Document text:
● ● ● ● ● ● ●
Dear Sir: On the Liberal Fragility of The Economist
I want to see The Economist do well. With a few gap years, I’ve subscribed to The Economist for well over a decade—ever since I could enjoy the still-expensive student price in grad school. I place a high value on having an old, venerable institution with deep journalistic expertise, credibility, and genuinely global scope. So when I criticize The Economist for its cover story on the dangers of the “illiberal left” and “illiberal antiracism” it is the constructive criticism of a subscriber.
The most recent issue, with leader “The Threat from the Illiberal Left,” set off a flurry of online criticism. The Economist propagates a number of elementary errors about antiracism and the social justice left. But perhaps more importantly, The Economist derogates its responsibilities as a liberal newspaper, both by gullibly endorsing duplicitous rightwing portrayals of social justice activism and by failing to explore the contiguities between social justice activism and the liberal tradition.
First, it must be said that a single to-be-sure paragraph acknowledging that “the most dangerous threat in liberalism’s spiritual home comes from the Trumpian right” nevertheless leaves the tonal conclusion intact: the social justice left is a dangerous enemy of liberals everywhere. And it’s part of a pattern. Similar warnings about the illiberal excesses of antiracism were trotted out after the murder of George Floyd by police.
● ● ● ● ● ● ●
Available data:
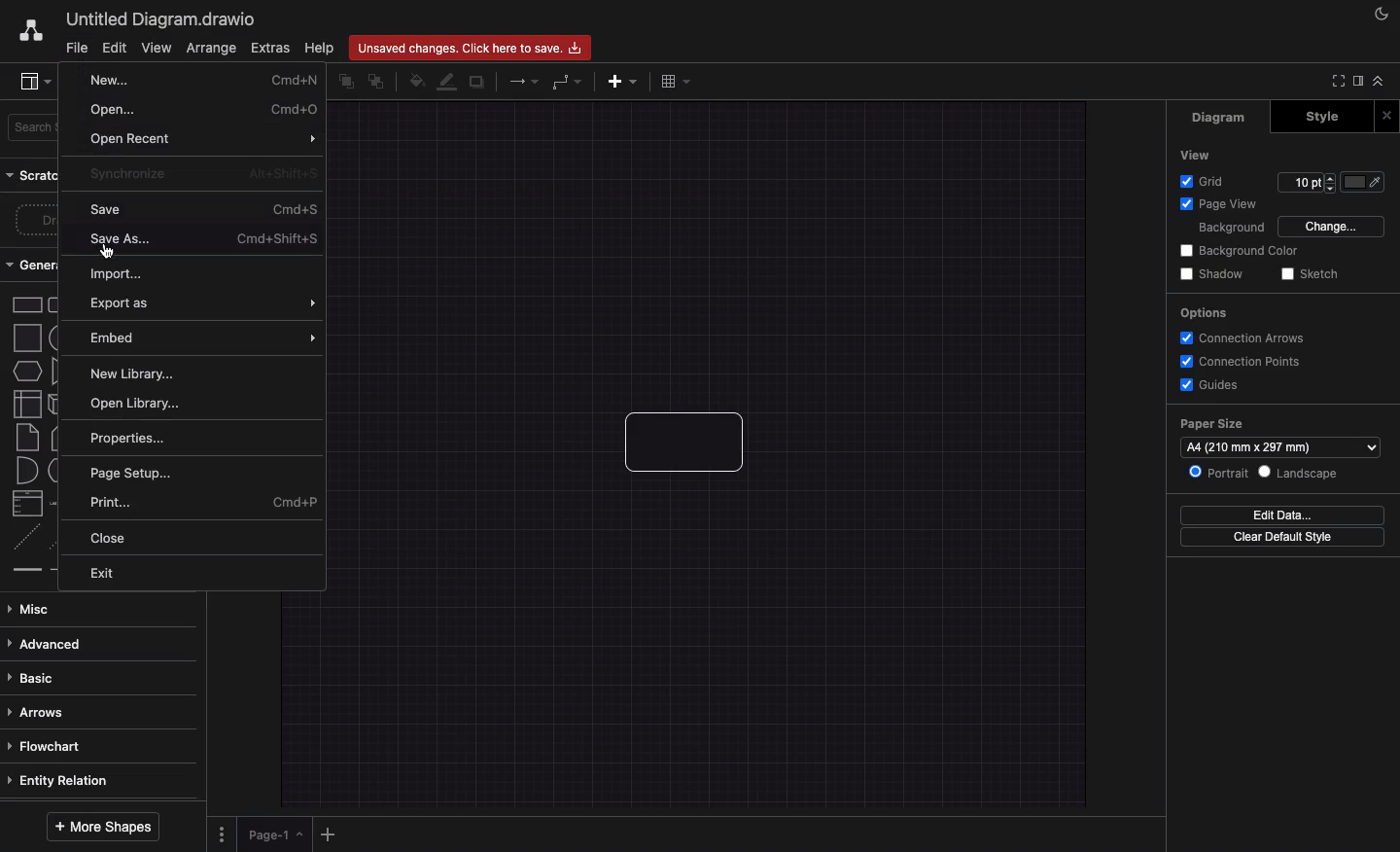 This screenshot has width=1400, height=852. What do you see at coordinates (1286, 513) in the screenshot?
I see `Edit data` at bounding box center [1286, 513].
● ● ● ● ● ● ●
Task instructions:
a: In the essay on The Economist, what is the title of the leader in the most recent issue?
b: Extend the essay on The Economist, beginning after its final sentence.
The listing has no connection to the essay on The Economist.

Expected answers:
a: "The Threat from the Illiberal Left"

b:
Mistakes or bad faith?
The Economist does a disservice to its readers when it gets basic ideas in social justice discourse wrong or portrays them in a malicious light. The Economist asserts that “illiberal progressives” use a “caste system of victimhood in which those on top must defer to those with a greater claim to restorative justice.” This description will read as completely alien to any social justice activist with a significant following. It sounds like, perhaps, The Economist is trying to describe intersectionality, which is commonly described by right wing commentators as “Oppression Olympics” but simply means that oppression takes multiple forms and the experiences of someone with multiple disadvantaged identities (say, a Black woman, or a trans Muslim) cannot be adequately described by referencing only one of those identities (e.g., Black patriarchy is different from white patriarchy; misogynoir differs from the misogyny white women of different classes experience).
Or perhaps The Economist is referring to standpoint epistemology, the notion that people experiencing oppression are best placed to describe that oppression. This idea may rankle classical liberals who insist that ideas must be universally intelligible and not the exclusive domain of a privileged class. But really it’s common sense, and a variation on the idea well-established in economics of asymmetric information. Of course those who chafe under prevailing institutions have privileged access to the particulars of that chafing. This does, however, put liberals in a bind to the extent they are seen as defending the status quo.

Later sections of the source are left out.